Segment Start: PASSAGE PROVIDED
The pandemic and the consequent curbs on social interactions have had a marked effect on the mental health of teens and youths worldwide.
With educational institutions -- schools, colleges and universities -- reopening in a staggered way across Bangladesh, some students are returning to physical classes, having experienced some level of stress and anxiety -- symptoms of depression.
Shahjalal University of Science and Technology (SUST) in Sylhet is one of the few academic institutions in Bangladesh to have taken an innovative and positive stride in supporting the students' transition back to classrooms from remote learning.
The varsity is offering a mental health service for its students through the 'SUST Moner Kotha' Facebook page, an online platform under the supervision of Director of Student Welfare Prof Zahir Uddin Ahmed and psychologist Fazilatunnesa Shapla.
The mental health service is available on demand for students across departments -- not to mention that confidentiality is the key to wooing the young minds.
What prompted the initiative
The unwanted deaths of Torabi Binte Haque and Asiya Akhtar, both students of SUST's Bangla department, Touhidul Alam Pratyay of Physics department, and Sabbir Ahmed of Chemistry department, during Covid have shaken the entire student community.
Not to mention the suicides of Alamgir Kabir, a chemistry student of the university, and Md Mahfuzur Rahman, an assistant professor with the mechanical engineering department, during the pandemic.
Farzana Akhter, a second-year student of Bangla department, said, "We have sadly lost some people from SUST in the past one-and-a-half years. Five of them ended their own lives, including a teacher."
Segment End: PASSAGE PROVIDED
TASKS -
1. For each statement (a), (b) and (c), state whether it agrees with the article on the SUST mental health service. Give yes or no, followed by the deciding words of the article in quotation marks.
(a) The mental health service is offered through a Facebook page.
(b) The mental health service is open only to students of the Bangla department.
(c) Md Mahfuzur Rahman was an assistant professor with the physics department.
2. Carry on the article about the SUST mental health service, beginning after its final sentence and keeping the same formal tone.
Segment Start: INPUT DATA
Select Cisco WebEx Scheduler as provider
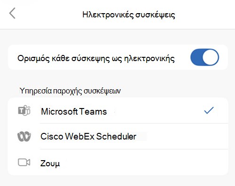Viewport: 235px width, 186px height. click(x=118, y=136)
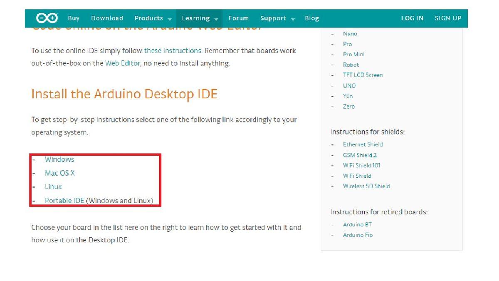Open the Ethernet Shield instructions
The image size is (499, 281).
click(x=363, y=144)

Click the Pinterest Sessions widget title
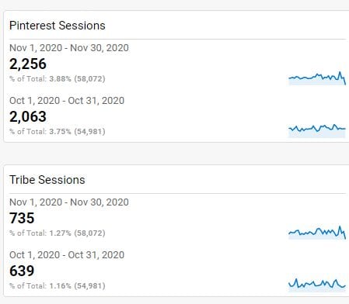point(58,26)
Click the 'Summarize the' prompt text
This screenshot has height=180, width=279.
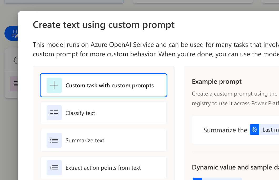click(225, 130)
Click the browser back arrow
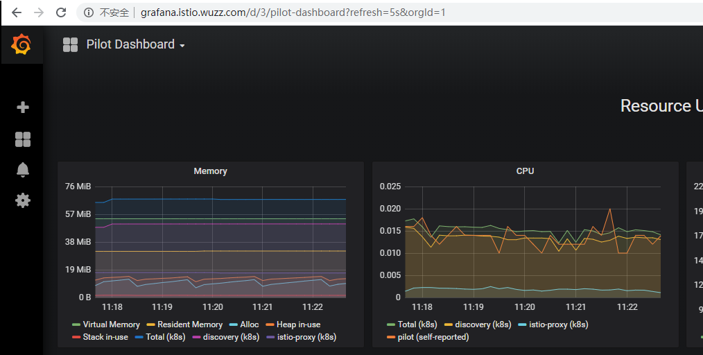The width and height of the screenshot is (703, 355). coord(17,12)
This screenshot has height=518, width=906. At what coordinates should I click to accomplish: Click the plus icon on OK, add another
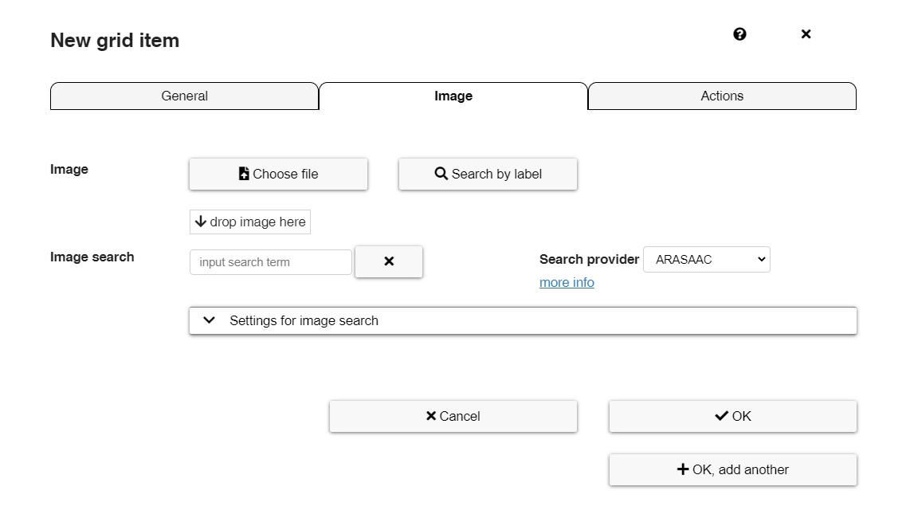pyautogui.click(x=680, y=469)
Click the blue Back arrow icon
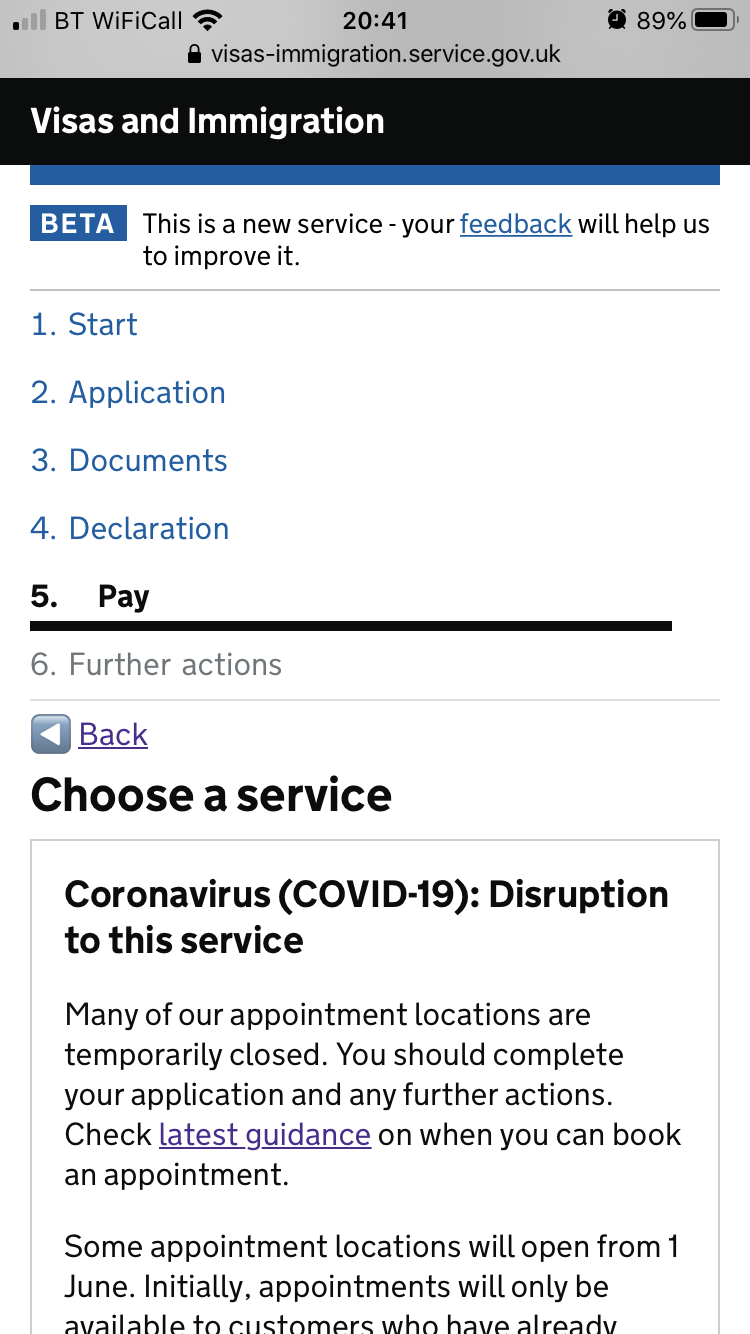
Segment End: INPUT DATA
ANSWERS TO THE PROBLEMS -
1.
(a) Yes: "through the 'SUST Moner Kotha' Facebook page"
(b) No: "available on demand for students across departments"
(c) No: "an assistant professor with the mechanical engineering department"

2.
"But in order to stay mentally and physically healthy in times of crisis, student advisors and teachers, including a psychologist, have been holding various sessions and discussion programmes online. We hope to benefit from the initiative," she added.
Prabal Barua, a fourth-year economics student, said, “After a long hiatus, we have started physically attending classes. If we think about the mental state during this pandemic, it can be touted as miserable."
Md Samiul Islam, dean of Bangabandhu Sheikh Mujibur Rahman University, said that besides academic studies, students should focus on outdoor sports. "Outdoor activities play an important role in shaping the mental health of students."
Echoing similar sentiments, Zaida Sharmin, the provost of a female dorm, said that the devastation of the pandemic has emerged as a huge challenge for all.
“We all have to work together patiently to deal with such stress. It is necessary to avail various initiatives of the counselling cell to cope with any mental health issue," she told UNB.
Fazilatunnesa, the university psychologist, said, that students should not shy away from availing the mental health service.
"Our doors are open for all students. We continue to provide mental healthcare counselling online and in person. We are also following up with the students taking counselling sessions," she said.
SUST Proctor Associate Prof Dr Alamgir Kabir said, "Our disciplinary committee is working on the overall safety of students. Many students who are currently returning to campus after this long closure have come to us with mental health issues. We are trying to help them."
Prof Zahir Uddin added, “We have launched this mental health service for students. We want every student to do well in their life -- be it in their academic career or mental wellness."
SUST Vice-Chancellor Prof Farid Uddin Ahmed said, "Our teachers are on the job. We have also instructed each and every department to ensure a sound mental health for all their students."